Re: "near field" speaker measurement
- From: "Earl Kiosterud" <someone@xxxxxxxxxxx>
- Date: Wed, 11 Jul 2007 15:19:57 GMT
"Earl Kiosterud" <someone@xxxxxxxxxxx> wrote in message
news:mcNki.12025$g44.9074@xxxxxxxxxxx
"Adam S" <not.valid@nosuchaddress> wrote in message
news:4692cef9$0$6925$afc38c87@xxxxxxxxxxxxxxxxxxxxxxx
Adam S wrote:
Earl Kiosterud wrote:
If I'm on the right track, it might seem that the result of the low-pass filters could
be
examined for non-zero frequency, and even figure out which way the quadrature vectors
are
spinning, and from that figure out which way to correct the latency correction.
Well, looks like there is much I didn't think about. Thanks for pointing it out, but the
maths is starting to get worse. I'd agree with the microphone having a delay relative to
the speaker. I'd have to go back to first principles to work out what happens to H, the
complex ratio of channel A and B. You now introduce three frequencies. The quadrature
reference signal, that of the speaker and that of the microphone.
let
f0 = frequency of quadrature signal
f1 = frequency of speaker signal
f2 = frequency of microphone signal
so you have (f0-f1) and (f0-f2) . I'll have to have a think about this some more.
I turns out that a delay on one channel will indeed effect the H vector, but only its
phase vs frequency relationship while the magnitude of H is always the ratio of
magnitudes of channels A and B.
Using exponent representation of vectors.
Let channel A signal be
A = |A|*exp(i*Wa*(t-Ta) + ¥a)
where
|A| = magnitude of channel A
Wa = frequency of channel A (rad/sec)
t = time (sec)
Ta = time delay of channel A (sec)
¥a = phase shift of channel A (rad)
channel B is similarly
B = |B|*exp(i*Wb*(t-Tb) + ¥b)
ratio of A/B is then
H = |A|/|B|*exp( i*Wa*(t-Ta) + ¥a - i*Wb*(t-Tb) + ¥b)
= |A|/|B|*exp( i*( t*(Wa - Wb + Tb - Ta) + ¥a - ¥b ) )
So you can see from the term (Wa - Wb + Tb - Ta), that if Wa-Wb are not non zero then it
has same effect as adding extra time delay difference. The magnitude of H stays constant.

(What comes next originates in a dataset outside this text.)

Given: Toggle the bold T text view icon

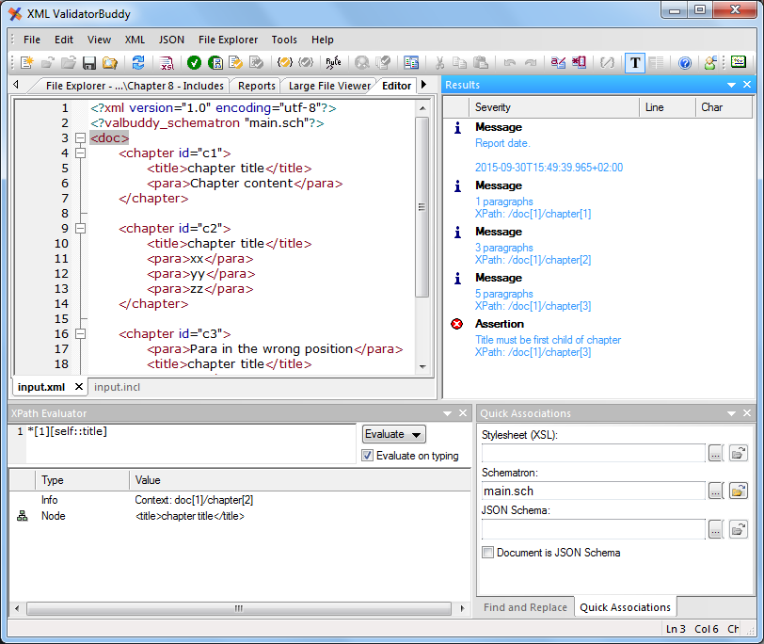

This is not to say everything is nice and dandy, especially for log frequency sweeps. The
(Wa-Wb) term will not be constant in log sweeps and therefore won't appear as humble
group delay, messing up the true phase information (¥a - ¥b). I think errors become
insignificant with practical delays times and sweep rates.
Hope I'm on the right track saying this.
I theory both (Tb-Ta) and (Wa-Wb) could be predicted and compensated.
Adam
Adam,
My neurons are beginning to complain. Stretched thin! Some questions:
It seems to me that accurate phase data depends on accurately calculating cos(w*t)*A, etc.
If t isn't accurately known, (if there's a latency error), then all bets are off, it would
seem, for phase data. It also seems to me that low-pass filtering should not be necessary
if the latency is accurately known. Can you comment on that?
I don't understand how cos(w*t) can ba used to get a quadrature vector, since w is
changing all the time (linearly, logarithmically, etc.). For constant w, I'm OK with w*t,
but not where w is a function of time. Would it not be necessary to integrate w*t for the
time involved to get the total angular displacement during the latency period? (Or cheat
and use a software buffer!)
I wasn't sure what Ta and Tb are. Are they the latency of the input of the sound card?
Onward.
--
Regards from Virginia Beach,
Earl Kiosterud
www.smokeylake.com
Adam
I said low pass filtering wouldn't be necessary if the latency were accurately known. Later
in the day a neuron spontaneously fired saying "that's wrong," with which the rest of the
neurons agreed. So I retract that statement. There's still the 2f component that the
multiplication of the two sines produces.
I also asked about Ta and Tb. I then realized that they're the latency of the A and B
points. T is time.
You haven't commented on the soundcard's input latency. And I haven't thought much about
it.
--
Regards from Virginia Beach,
Earl Kiosterud
www.smokeylake.com
.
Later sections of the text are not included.